Dataset entries:
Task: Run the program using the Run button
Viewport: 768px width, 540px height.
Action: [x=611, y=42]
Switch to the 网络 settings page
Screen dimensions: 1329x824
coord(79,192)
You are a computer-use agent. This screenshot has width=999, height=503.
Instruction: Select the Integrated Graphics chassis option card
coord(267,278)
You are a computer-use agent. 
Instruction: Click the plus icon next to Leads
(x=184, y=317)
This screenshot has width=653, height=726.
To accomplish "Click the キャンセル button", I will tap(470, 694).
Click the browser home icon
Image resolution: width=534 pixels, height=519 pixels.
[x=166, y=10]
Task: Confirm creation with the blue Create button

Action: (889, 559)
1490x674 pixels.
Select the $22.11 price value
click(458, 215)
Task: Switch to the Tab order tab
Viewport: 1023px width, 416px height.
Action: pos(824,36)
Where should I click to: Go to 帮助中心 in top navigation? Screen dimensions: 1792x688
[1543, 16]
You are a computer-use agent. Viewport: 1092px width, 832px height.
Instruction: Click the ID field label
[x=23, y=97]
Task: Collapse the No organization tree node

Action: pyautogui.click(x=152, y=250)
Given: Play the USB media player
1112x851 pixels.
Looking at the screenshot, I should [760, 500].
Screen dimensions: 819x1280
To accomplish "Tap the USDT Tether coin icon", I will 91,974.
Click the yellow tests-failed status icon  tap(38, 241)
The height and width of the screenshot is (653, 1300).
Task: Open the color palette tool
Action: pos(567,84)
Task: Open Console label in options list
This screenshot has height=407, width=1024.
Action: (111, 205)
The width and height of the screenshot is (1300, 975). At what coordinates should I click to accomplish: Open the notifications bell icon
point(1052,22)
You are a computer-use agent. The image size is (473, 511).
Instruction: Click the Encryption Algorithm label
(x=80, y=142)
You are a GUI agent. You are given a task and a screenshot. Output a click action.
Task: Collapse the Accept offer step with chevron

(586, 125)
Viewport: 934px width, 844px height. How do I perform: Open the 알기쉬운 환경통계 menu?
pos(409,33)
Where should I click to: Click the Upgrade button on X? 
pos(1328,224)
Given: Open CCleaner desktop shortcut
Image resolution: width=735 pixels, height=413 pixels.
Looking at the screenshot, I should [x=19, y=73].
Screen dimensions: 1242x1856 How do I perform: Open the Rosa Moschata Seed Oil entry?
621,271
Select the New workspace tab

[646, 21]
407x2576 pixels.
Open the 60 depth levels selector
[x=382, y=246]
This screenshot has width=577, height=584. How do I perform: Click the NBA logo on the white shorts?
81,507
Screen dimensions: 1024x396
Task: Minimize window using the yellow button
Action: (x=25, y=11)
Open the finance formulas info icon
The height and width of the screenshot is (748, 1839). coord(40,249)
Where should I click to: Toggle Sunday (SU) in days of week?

WHAT THE TASK REQUIRES -
All that belongs in your answer is the stretch of entries above from the line with "Given: Open CCleaner desktop shortcut" through the line with "407x2576 pixels.", printed exactly.

RESULT -
Given: Open CCleaner desktop shortcut
Image resolution: width=735 pixels, height=413 pixels.
Looking at the screenshot, I should [x=19, y=73].
Screen dimensions: 1242x1856 How do I perform: Open the Rosa Moschata Seed Oil entry?
621,271
Select the New workspace tab

[646, 21]
407x2576 pixels.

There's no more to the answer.